Celebrating citizenship
Dinner honors 14 Harvard employees who worked to become Americans
Six years ago, when Gabi Diligent arrived in the United States, the odds of achieving the elusive American dream were not in her favor. The 22-year-old had just left her native Haiti in the wake of a devastating earthquake. Arriving in the greater Boston area with her mother and five siblings, Diligent didn’t speak a word of English.
Today, she speaks it effortlessly. What’s more, she has a driver’s license, owns a home, and is working toward her high school diploma. And just last year, Diligent became a U.S. citizen.
“My life has changed over the last four years,” she told an audience who gathered Tuesday evening for a dinner celebrating the 14 Harvard employees who this year became U.S. citizens with help from the Harvard Bridge Program. “I have accomplished a lot. I am very proud of how far I have come.”
She has reason to be. After securing a position in custodial and cleaning services at Harvard, Diligent connected with the Bridge Program, an education and training curriculum offering courses in career, language, and computer skills to Harvard faculty and staff. The program pairs prospective citizens with student volunteer tutors from the Institute of Politics (IOP) at the Kennedy School. Since the program began in 1998, roughly 231 new citizens have completed it.
“The Bridge Program means a lot to me,” Diligent said.
“Citizenship is not something to be taken for granted,” Harvard President Drew Faust told the audience. “For those of us who were born in this country and didn’t have to pass a test — and didn’t have to be challenged — we remind ourselves today that it is an enormous privilege to have citizenship, and that it comes with very special responsibilities.”
The test Faust referred to was the civics component of the naturalization test. All applicants for citizenship must memorize 100 questions and answers covering American history, civics, and government. With the aid of a Bridge Program tutor, Diligent worked tirelessly to master all of the topics.
Other speakers included Maggie Williams, director of the IOP, who briefly told of her own family history and their struggles emerging from poverty. “We honor your journey to citizenship, and I am grateful for all you have done and will do to enrich this country,” she said.
Carol Kolenik, director of the Bridge Program, summed up its spirit by quoting the legendary humanitarian Albert Schweitzer: “The purpose of the human life is to serve, and to show compassion, and the will to help others.”
Tamara Suttle, program coordinator and instructor at the Bridge Program, described how this spirit is exemplified in Joseph Passeri, a program instructor who was honored Tuesday. Passeri teaches language and citizenship classes at Harvard Medical School for custodial staff who work the evening shifts. On Tuesday and Wednesday nights he teaches from 10 p.m. to midnight, and on Thursdays from 9 p.m. to 10 p.m.
“Thank you for your dedication to your students, and all you’ve given the program over the last 15 years,” said Suttle.
Civic responsibility, for citizens old and new, was an overarching theme. Lars Peter Knoth Madsen, Faust’s chief of staff and a native of Denmark who last year became a citizen, reminded the audience of the importance of voting rights, a sentiment that echoed Faust.
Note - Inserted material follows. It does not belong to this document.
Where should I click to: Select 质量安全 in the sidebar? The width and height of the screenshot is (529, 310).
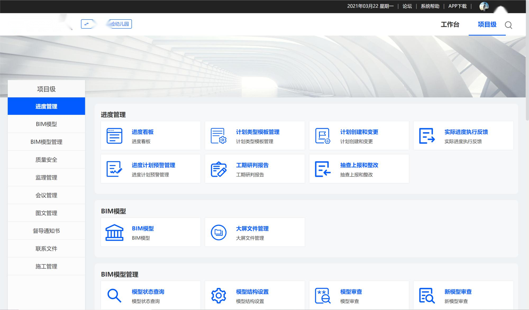coord(47,159)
“As I congratulate the new citizens, I also want to say to those who have been citizens for a long time, remember how precious your citizenship really is, and use it,” said Faust. “Take up not just its privileges, but also its responsibilities, in service … to one another and to the larger ideal of what citizenship must mean in this country, which is openness and opportunity and the embracing of difference, and the recognizing that we are all stronger if we are together as we think about what this country can be.”